[Collected data]

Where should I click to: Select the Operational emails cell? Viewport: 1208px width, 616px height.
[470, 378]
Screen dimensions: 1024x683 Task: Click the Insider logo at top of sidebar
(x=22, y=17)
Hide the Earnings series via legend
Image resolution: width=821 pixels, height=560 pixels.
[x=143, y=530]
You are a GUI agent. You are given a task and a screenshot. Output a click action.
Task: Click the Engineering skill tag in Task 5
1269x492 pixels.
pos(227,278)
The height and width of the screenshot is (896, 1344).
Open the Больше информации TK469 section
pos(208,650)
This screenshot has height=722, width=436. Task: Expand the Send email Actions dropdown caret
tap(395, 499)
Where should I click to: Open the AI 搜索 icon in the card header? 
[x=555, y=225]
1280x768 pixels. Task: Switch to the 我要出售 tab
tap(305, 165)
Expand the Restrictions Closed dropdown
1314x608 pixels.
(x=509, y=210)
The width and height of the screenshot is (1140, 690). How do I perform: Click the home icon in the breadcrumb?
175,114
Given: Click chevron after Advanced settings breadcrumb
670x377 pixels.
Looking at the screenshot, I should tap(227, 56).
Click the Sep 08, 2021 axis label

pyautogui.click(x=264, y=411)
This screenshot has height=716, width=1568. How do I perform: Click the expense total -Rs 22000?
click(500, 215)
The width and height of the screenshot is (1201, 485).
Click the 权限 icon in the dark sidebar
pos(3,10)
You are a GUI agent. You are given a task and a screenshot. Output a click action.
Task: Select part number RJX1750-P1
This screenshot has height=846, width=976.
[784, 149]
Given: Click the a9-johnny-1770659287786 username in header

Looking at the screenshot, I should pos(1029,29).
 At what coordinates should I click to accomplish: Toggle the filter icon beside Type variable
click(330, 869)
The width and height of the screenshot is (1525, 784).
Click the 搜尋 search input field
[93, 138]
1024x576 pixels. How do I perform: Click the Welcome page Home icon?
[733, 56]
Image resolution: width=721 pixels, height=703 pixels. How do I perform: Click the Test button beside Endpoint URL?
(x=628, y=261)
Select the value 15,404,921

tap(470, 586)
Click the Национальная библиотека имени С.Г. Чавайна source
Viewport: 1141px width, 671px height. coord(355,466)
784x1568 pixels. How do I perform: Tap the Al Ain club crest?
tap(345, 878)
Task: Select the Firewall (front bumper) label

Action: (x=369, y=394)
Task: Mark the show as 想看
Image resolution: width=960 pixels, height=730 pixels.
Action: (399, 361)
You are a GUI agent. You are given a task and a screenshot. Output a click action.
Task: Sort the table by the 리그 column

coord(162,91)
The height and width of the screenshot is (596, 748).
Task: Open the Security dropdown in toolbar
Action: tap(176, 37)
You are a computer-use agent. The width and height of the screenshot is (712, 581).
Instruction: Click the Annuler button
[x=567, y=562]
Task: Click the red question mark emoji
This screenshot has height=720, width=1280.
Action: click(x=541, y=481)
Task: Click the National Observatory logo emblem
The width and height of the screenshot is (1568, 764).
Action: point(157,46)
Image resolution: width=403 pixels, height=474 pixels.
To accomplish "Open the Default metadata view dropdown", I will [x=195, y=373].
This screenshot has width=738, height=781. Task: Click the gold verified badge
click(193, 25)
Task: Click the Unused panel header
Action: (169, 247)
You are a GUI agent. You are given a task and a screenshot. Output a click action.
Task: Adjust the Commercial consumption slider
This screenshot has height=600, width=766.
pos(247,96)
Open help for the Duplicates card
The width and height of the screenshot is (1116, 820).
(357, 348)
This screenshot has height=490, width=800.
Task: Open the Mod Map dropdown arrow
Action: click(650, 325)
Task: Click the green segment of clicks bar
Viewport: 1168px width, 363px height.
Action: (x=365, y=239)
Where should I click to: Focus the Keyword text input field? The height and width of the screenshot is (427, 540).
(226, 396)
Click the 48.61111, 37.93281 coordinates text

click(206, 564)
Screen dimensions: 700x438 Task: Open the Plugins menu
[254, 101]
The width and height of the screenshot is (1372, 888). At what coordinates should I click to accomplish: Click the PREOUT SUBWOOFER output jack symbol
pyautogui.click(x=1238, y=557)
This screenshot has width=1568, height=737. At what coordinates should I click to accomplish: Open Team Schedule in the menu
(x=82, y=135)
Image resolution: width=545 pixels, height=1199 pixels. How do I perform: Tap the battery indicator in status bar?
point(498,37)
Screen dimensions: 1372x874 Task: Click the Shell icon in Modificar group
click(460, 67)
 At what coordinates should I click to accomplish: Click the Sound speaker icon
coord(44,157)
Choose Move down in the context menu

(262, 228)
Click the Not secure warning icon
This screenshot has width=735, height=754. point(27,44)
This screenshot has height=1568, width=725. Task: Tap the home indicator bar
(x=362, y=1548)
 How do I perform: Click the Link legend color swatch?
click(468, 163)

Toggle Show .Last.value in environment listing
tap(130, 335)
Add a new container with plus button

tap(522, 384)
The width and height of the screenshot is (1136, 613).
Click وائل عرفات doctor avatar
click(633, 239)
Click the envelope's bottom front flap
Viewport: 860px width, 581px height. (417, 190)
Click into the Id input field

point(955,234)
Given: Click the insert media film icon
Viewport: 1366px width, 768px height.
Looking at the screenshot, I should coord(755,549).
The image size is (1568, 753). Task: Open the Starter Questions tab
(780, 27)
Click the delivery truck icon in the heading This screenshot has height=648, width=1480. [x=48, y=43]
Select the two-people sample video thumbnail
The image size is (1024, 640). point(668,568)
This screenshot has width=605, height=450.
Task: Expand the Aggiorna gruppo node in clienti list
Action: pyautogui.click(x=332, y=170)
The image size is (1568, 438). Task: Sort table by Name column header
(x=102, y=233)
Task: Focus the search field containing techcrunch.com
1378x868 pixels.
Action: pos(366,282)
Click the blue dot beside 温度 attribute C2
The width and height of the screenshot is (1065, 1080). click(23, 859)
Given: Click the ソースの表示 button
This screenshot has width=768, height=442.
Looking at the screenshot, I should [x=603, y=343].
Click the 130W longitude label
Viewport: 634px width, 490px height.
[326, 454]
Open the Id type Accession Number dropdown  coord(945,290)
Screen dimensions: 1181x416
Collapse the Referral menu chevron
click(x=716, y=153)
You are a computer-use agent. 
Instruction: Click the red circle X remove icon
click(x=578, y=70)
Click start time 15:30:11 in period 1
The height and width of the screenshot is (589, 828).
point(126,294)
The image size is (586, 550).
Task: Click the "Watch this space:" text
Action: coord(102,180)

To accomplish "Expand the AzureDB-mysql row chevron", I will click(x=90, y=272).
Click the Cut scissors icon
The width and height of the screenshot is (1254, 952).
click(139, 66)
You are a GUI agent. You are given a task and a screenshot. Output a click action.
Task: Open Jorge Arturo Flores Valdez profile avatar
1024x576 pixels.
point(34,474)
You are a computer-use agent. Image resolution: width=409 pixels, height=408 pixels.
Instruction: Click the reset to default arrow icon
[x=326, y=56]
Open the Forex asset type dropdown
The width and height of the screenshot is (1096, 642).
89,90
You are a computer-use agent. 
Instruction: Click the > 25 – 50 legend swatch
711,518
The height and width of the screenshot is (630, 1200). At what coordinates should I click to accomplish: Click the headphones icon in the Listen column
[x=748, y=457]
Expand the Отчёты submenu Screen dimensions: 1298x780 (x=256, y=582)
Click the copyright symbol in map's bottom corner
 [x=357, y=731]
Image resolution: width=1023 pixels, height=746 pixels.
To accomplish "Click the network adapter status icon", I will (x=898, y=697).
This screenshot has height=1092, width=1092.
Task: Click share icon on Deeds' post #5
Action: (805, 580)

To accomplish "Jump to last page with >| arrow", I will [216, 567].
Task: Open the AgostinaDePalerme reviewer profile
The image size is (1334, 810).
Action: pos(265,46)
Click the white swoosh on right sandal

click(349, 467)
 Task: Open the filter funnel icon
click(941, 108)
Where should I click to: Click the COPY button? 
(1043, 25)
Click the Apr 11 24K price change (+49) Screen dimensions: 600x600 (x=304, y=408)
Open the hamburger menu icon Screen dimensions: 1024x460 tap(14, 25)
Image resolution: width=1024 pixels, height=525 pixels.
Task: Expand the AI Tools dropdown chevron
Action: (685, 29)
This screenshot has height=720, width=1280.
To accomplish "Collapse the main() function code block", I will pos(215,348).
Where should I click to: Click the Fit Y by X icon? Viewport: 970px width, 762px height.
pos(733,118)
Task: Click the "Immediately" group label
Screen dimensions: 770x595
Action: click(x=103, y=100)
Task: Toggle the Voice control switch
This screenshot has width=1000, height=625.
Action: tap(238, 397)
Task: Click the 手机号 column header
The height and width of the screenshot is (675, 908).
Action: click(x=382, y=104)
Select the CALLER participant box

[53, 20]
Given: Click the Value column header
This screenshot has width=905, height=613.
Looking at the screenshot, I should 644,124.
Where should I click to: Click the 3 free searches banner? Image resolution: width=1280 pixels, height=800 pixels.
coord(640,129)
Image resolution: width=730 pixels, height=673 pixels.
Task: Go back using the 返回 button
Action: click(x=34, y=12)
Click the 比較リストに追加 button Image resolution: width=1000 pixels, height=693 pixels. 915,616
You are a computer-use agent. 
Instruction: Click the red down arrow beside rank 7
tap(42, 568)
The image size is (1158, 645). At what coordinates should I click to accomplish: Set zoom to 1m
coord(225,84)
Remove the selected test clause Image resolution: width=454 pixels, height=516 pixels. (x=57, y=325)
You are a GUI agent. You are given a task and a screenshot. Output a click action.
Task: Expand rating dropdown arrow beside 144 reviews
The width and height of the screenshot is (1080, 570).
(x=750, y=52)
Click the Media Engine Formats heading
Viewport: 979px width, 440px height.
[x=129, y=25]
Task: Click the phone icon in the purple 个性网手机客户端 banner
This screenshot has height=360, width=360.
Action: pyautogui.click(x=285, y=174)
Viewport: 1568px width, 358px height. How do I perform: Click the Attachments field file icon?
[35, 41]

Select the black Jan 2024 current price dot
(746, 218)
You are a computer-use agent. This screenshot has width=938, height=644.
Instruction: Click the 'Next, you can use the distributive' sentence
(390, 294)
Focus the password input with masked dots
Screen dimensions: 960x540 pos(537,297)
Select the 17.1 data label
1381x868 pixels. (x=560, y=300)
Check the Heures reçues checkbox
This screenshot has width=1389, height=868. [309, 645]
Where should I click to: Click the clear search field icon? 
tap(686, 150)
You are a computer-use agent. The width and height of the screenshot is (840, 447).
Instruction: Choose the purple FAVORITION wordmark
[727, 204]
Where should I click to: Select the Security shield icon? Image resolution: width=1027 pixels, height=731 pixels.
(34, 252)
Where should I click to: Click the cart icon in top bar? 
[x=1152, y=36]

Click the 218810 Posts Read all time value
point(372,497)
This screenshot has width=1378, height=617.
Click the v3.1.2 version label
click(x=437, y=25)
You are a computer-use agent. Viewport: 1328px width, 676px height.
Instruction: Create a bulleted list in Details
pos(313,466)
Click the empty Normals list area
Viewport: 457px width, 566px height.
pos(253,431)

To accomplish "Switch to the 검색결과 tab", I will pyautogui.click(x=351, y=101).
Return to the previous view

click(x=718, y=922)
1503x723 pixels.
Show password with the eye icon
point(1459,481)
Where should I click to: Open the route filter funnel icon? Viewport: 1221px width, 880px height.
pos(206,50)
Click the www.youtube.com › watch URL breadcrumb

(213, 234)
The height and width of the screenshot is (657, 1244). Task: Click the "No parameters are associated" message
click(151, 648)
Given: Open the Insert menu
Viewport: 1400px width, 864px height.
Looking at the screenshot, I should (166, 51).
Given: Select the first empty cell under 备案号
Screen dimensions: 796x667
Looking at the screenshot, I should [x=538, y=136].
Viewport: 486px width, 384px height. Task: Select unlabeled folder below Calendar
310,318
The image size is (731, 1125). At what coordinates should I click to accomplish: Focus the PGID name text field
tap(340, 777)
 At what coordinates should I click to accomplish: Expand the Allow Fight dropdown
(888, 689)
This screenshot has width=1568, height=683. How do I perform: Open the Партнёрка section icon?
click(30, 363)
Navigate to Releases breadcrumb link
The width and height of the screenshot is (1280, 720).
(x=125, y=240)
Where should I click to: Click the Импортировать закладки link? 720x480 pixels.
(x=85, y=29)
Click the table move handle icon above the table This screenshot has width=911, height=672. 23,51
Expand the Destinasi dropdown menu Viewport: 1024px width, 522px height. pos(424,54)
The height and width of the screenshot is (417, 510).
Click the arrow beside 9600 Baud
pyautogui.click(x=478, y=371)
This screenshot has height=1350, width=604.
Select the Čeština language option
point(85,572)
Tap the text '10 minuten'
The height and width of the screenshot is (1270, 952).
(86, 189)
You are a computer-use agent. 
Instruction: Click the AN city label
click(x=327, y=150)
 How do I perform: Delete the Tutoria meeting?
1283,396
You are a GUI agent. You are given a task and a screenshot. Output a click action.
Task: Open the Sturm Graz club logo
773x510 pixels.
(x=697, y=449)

## EXERCISE REQUIREMENTS
Look for the word "empty" in every line of the records. State how many lines contain it, and write only the number.

## EXERCISE RESULT
2